The attack by the project's director, Gary Orfield, on the segregation relief provided in accordance with the Supreme Court's 1977 Milliken vs. Bradley decision would, if successful, shatter the hopes and dreams of generations of African-Americans.

For those unfamiliar with the workings of Milliken, it provides that schools too isolated to be integrated by busing receive extra resources to meet the needs of poor minority students. In Prince George's County, such schools feature lower student-staff ratios, after-school tutorials, summer enrichment programs, improved computer instruction and active partnerships with parents.

Orfield's report argues that such programs fail because they do not live up to the legal obligation to "restore the victims of discriminatory conduct to the position they would have occupied in the absence of such conduct." But in fact, no remedy in our nation's 200-year history would do such a thing. And Orfield's own remedy of choice - court-ordered busing - would fail miserably to accomplish that goal.
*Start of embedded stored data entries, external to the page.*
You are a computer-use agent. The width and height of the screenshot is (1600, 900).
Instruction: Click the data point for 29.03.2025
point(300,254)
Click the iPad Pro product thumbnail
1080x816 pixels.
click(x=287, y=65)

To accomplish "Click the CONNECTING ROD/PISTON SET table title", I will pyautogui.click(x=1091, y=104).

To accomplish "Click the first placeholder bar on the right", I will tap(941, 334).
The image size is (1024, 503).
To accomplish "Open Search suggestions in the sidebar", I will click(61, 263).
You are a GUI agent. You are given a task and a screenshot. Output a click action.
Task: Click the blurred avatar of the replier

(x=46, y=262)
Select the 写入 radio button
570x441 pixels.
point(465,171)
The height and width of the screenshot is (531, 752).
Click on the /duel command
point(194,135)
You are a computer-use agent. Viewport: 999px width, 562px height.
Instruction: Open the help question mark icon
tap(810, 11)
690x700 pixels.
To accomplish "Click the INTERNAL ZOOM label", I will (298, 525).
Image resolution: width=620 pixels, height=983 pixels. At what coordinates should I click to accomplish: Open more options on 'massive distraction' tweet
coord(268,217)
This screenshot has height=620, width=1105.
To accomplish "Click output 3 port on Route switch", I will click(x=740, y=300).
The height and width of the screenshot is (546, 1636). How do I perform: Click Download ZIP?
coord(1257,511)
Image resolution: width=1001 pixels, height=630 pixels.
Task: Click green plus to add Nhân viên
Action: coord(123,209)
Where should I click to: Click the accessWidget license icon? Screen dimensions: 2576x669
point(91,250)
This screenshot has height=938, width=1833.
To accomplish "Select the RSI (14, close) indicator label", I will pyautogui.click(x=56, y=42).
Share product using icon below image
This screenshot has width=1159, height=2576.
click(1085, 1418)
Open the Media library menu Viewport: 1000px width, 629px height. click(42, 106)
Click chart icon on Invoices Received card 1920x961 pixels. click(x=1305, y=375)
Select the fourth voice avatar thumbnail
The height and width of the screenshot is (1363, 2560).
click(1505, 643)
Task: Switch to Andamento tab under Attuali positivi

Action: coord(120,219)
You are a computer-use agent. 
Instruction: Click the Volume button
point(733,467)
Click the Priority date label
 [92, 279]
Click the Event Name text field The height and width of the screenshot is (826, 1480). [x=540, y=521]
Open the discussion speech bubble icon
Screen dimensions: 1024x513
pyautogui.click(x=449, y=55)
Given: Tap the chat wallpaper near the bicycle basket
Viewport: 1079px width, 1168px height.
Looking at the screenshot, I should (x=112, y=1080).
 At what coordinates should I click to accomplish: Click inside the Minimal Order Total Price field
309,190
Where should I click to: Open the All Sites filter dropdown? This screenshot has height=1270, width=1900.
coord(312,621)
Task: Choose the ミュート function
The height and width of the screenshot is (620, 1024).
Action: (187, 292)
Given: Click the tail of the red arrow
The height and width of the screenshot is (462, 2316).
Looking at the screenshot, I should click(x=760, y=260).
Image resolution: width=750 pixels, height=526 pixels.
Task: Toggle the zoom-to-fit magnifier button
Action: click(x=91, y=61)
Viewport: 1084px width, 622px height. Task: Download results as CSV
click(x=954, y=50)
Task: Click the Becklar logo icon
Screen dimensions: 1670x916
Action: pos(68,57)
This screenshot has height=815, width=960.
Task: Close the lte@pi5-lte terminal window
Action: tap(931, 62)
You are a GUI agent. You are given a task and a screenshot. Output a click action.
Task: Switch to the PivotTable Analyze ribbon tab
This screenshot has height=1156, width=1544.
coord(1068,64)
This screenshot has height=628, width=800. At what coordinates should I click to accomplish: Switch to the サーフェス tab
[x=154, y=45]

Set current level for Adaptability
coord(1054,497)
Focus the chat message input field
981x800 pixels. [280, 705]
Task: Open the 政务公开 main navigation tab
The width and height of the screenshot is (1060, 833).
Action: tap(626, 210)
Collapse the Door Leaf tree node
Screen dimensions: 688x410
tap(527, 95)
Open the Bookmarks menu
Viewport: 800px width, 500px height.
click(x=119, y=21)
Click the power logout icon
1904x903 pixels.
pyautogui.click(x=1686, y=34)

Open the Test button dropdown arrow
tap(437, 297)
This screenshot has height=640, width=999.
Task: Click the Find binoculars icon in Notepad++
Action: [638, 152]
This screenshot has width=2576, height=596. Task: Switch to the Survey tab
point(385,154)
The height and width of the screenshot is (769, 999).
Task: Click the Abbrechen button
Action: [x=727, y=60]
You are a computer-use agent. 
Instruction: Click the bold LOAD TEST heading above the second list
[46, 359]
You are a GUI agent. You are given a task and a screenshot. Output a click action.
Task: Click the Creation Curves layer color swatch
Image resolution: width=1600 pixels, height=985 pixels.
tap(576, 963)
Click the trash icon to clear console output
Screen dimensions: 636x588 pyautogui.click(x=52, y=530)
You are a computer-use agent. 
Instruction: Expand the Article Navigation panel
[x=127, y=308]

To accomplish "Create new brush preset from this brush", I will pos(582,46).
Two decades and millions of bus trips later, the promise of court-ordered busing has fallen short where it matters most: in improving learning for African-American students. That doesn't mean desegregation does no good. Living and working with people of different races profits both children and society. But there is not a district in the nation where student achievement skyrocketed after busing. Herbert Walberg of the University of Illinois, an expert tracker of the effects of busing for 20 years, sums up the research: "Sometimes it (busing) helps, sometimes it hurts, and sometimes it doesn't do anything."

Orfield's relentless emphasis on the numbers is a betrayal of the original promise of the civil rights movement. The sole focus of court-ordered busing is numbers that look good - the right number of students of each race in a school. …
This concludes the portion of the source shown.